The Egyptian government, concerned that internal strife is undermining its central textile industry, is now weighing the possibility of directing LE 5 billion ($730 million) into it for the purposes of economic stimulus.
Beset by internal chaos, Egypt has persistently maintained that its textile industry remains strong, despite mounting evidence to the contrary. Now, its government is finally acknowledging the negative impact it has suffered from political tumult. One anonymous source, speaking to the Egypt Independent, said, “The government is really serious about saving the industry.”
A consortium of banks, including the National Bank of Egypt, has formed to discuss the matter. In advance of the potential financing, a Ministerial Committee has been convened to compile an exhaustive list of textile industry assets. Much of the money would be used to rebuild dilapidated factories and update increasingly outdated textile manufacturing machinery.
The textile industry in Egypt is state run and, as a consequence of stubborn political unrest, has been badly battered. In 2013, the Holding Company lost an estimated $2.9 billion. Also, the general consumption of cotton by Egyptian weaving and spinning mills recorded a 1.7% decline between March and May 2013. The consumption of imported cotton also experienced a marked decline, dropping 6.3%, according to data provided by the Central Agency for Public Mobilization and Statistics (CAPMAS).
The U.S. has imported $847 million worth of textiles and apparel from Egypt so far this year, down almost 4% from the same period in 2012.
Osama Saleh, the Minister of Investment, attributed the losses to degraded textile equipment and the increasingly dire financial circumstances of its workers.

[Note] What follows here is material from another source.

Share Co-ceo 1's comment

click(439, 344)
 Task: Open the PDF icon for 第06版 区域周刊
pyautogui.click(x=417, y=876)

Fouad Abdel Aleem, chairman of the Holding Company, said that the steady rise of the price of cotton has also taken its toil on Egypt as well.
Egypt’s exports received a short-lived boost last December from the devaluation of its currency. However, businesses have struggled to capture these gains since the general economic condition continues to deteriorate and the garment industry is so dependent upon its own imports of yarn, fabric, and various accessories.
At least at this time, no specific timeline has been disclosed regarding the financing project. Much will depend on the input of the National Investment Bank, to which the Holding Company owes about LE 4.5 billion ($650 million).